A complete and exact copy of the entries below is the expected result.

*** Given information Section Begins ***

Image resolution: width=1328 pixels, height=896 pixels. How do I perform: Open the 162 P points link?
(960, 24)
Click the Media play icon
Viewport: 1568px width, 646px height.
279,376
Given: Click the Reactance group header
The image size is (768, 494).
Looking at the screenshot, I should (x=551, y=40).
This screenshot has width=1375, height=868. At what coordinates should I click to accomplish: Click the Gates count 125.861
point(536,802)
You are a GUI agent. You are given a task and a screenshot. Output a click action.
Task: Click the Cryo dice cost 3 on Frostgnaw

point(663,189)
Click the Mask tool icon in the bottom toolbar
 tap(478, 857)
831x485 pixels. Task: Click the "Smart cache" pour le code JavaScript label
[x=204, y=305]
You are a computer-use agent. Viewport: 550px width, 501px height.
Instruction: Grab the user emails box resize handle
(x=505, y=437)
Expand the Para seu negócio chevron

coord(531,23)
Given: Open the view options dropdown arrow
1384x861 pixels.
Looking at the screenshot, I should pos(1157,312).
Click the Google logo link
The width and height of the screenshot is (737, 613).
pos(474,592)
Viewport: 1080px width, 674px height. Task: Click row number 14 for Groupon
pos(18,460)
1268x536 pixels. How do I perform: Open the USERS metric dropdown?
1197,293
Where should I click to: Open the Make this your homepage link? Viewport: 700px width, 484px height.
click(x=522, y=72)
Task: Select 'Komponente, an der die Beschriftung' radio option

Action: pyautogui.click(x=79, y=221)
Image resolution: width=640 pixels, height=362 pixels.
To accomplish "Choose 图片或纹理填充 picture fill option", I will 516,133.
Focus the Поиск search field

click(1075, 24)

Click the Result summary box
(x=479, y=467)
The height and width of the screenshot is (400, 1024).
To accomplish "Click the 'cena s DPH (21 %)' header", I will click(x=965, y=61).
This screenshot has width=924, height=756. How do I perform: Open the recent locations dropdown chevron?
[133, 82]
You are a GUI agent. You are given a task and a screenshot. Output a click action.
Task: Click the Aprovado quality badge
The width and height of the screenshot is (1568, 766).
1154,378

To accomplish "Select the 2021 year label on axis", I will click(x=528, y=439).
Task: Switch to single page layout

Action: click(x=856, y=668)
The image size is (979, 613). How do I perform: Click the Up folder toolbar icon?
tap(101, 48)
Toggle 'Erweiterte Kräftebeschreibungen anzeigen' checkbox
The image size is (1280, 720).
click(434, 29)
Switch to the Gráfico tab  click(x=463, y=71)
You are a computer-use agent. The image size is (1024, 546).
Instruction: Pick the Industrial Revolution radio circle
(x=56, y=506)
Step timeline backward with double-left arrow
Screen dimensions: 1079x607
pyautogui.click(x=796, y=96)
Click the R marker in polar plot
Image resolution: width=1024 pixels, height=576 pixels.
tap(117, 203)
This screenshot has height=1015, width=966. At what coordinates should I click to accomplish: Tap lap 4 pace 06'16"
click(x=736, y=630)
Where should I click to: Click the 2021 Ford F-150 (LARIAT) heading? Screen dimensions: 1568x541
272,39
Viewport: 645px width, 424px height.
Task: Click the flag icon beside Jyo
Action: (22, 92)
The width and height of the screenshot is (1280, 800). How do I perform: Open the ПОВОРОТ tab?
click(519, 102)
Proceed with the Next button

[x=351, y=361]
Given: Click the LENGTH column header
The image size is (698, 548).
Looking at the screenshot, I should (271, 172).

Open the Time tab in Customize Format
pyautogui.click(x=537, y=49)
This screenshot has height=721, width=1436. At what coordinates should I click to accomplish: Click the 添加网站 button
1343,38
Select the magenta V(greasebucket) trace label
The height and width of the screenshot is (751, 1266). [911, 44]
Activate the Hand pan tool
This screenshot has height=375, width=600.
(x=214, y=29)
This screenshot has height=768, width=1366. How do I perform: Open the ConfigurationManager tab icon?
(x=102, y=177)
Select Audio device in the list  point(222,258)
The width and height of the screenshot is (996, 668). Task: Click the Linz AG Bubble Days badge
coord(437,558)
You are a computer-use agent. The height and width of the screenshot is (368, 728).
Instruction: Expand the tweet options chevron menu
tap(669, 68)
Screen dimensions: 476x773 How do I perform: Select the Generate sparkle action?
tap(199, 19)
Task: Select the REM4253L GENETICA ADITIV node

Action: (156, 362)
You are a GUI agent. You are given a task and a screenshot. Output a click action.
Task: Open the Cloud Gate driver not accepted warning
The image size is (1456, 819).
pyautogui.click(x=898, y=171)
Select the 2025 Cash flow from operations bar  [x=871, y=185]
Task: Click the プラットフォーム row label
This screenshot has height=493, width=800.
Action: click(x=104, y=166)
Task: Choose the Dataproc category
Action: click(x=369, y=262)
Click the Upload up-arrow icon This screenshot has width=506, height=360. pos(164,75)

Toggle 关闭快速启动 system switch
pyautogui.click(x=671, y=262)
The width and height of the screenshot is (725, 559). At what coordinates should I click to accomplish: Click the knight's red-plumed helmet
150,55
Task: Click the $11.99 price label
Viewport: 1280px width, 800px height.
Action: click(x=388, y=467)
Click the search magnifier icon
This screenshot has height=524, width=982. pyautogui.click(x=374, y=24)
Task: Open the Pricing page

*** Given information Section Ends ***

## Task output
Image resolution: width=1328 pixels, height=896 pixels. How do I perform: Open the 162 P points link?
(960, 24)
Click the Media play icon
Viewport: 1568px width, 646px height.
279,376
Given: Click the Reactance group header
The image size is (768, 494).
Looking at the screenshot, I should (x=551, y=40).
This screenshot has width=1375, height=868. At what coordinates should I click to accomplish: Click the Gates count 125.861
point(536,802)
You are a GUI agent. You are given a task and a screenshot. Output a click action.
Task: Click the Cryo dice cost 3 on Frostgnaw

point(663,189)
Click the Mask tool icon in the bottom toolbar
 tap(478, 857)
831x485 pixels. Task: Click the "Smart cache" pour le code JavaScript label
[x=204, y=305]
You are a computer-use agent. Viewport: 550px width, 501px height.
Instruction: Grab the user emails box resize handle
(x=505, y=437)
Expand the Para seu negócio chevron

coord(531,23)
Given: Open the view options dropdown arrow
1384x861 pixels.
Looking at the screenshot, I should pos(1157,312).
Click the Google logo link
The width and height of the screenshot is (737, 613).
pos(474,592)
Viewport: 1080px width, 674px height. Task: Click row number 14 for Groupon
pos(18,460)
1268x536 pixels. How do I perform: Open the USERS metric dropdown?
1197,293
Where should I click to: Open the Make this your homepage link? Viewport: 700px width, 484px height.
click(x=522, y=72)
Task: Select 'Komponente, an der die Beschriftung' radio option

Action: pyautogui.click(x=79, y=221)
Image resolution: width=640 pixels, height=362 pixels.
To accomplish "Choose 图片或纹理填充 picture fill option", I will 516,133.
Focus the Поиск search field

click(1075, 24)

Click the Result summary box
(x=479, y=467)
The height and width of the screenshot is (400, 1024).
To accomplish "Click the 'cena s DPH (21 %)' header", I will click(x=965, y=61).
This screenshot has width=924, height=756. How do I perform: Open the recent locations dropdown chevron?
[133, 82]
You are a GUI agent. You are given a task and a screenshot. Output a click action.
Task: Click the Aprovado quality badge
The width and height of the screenshot is (1568, 766).
1154,378

To accomplish "Select the 2021 year label on axis", I will click(x=528, y=439).
Task: Switch to single page layout

Action: click(x=856, y=668)
The image size is (979, 613). How do I perform: Click the Up folder toolbar icon?
tap(101, 48)
Toggle 'Erweiterte Kräftebeschreibungen anzeigen' checkbox
The image size is (1280, 720).
click(434, 29)
Switch to the Gráfico tab  click(x=463, y=71)
You are a computer-use agent. The image size is (1024, 546).
Instruction: Pick the Industrial Revolution radio circle
(x=56, y=506)
Step timeline backward with double-left arrow
Screen dimensions: 1079x607
pyautogui.click(x=796, y=96)
Click the R marker in polar plot
Image resolution: width=1024 pixels, height=576 pixels.
tap(117, 203)
This screenshot has height=1015, width=966. At what coordinates should I click to accomplish: Tap lap 4 pace 06'16"
click(x=736, y=630)
Where should I click to: Click the 2021 Ford F-150 (LARIAT) heading? Screen dimensions: 1568x541
272,39
Viewport: 645px width, 424px height.
Task: Click the flag icon beside Jyo
Action: (22, 92)
The width and height of the screenshot is (1280, 800). How do I perform: Open the ПОВОРОТ tab?
click(519, 102)
Proceed with the Next button

[x=351, y=361]
Given: Click the LENGTH column header
The image size is (698, 548).
Looking at the screenshot, I should (271, 172).

Open the Time tab in Customize Format
pyautogui.click(x=537, y=49)
This screenshot has height=721, width=1436. At what coordinates should I click to accomplish: Click the 添加网站 button
1343,38
Select the magenta V(greasebucket) trace label
The height and width of the screenshot is (751, 1266). [911, 44]
Activate the Hand pan tool
This screenshot has height=375, width=600.
(x=214, y=29)
This screenshot has height=768, width=1366. How do I perform: Open the ConfigurationManager tab icon?
(x=102, y=177)
Select Audio device in the list  point(222,258)
The width and height of the screenshot is (996, 668). Task: Click the Linz AG Bubble Days badge
coord(437,558)
You are a computer-use agent. The height and width of the screenshot is (368, 728).
Instruction: Expand the tweet options chevron menu
tap(669, 68)
Screen dimensions: 476x773 How do I perform: Select the Generate sparkle action?
tap(199, 19)
Task: Select the REM4253L GENETICA ADITIV node

Action: (156, 362)
You are a GUI agent. You are given a task and a screenshot. Output a click action.
Task: Open the Cloud Gate driver not accepted warning
The image size is (1456, 819).
pyautogui.click(x=898, y=171)
Select the 2025 Cash flow from operations bar  [x=871, y=185]
Task: Click the プラットフォーム row label
This screenshot has height=493, width=800.
Action: click(x=104, y=166)
Task: Choose the Dataproc category
Action: click(x=369, y=262)
Click the Upload up-arrow icon This screenshot has width=506, height=360. pos(164,75)

Toggle 关闭快速启动 system switch
pyautogui.click(x=671, y=262)
The width and height of the screenshot is (725, 559). At what coordinates should I click to accomplish: Click the knight's red-plumed helmet
150,55
Task: Click the $11.99 price label
Viewport: 1280px width, 800px height.
Action: click(x=388, y=467)
Click the search magnifier icon
This screenshot has height=524, width=982. pyautogui.click(x=374, y=24)
Task: Open the Pricing page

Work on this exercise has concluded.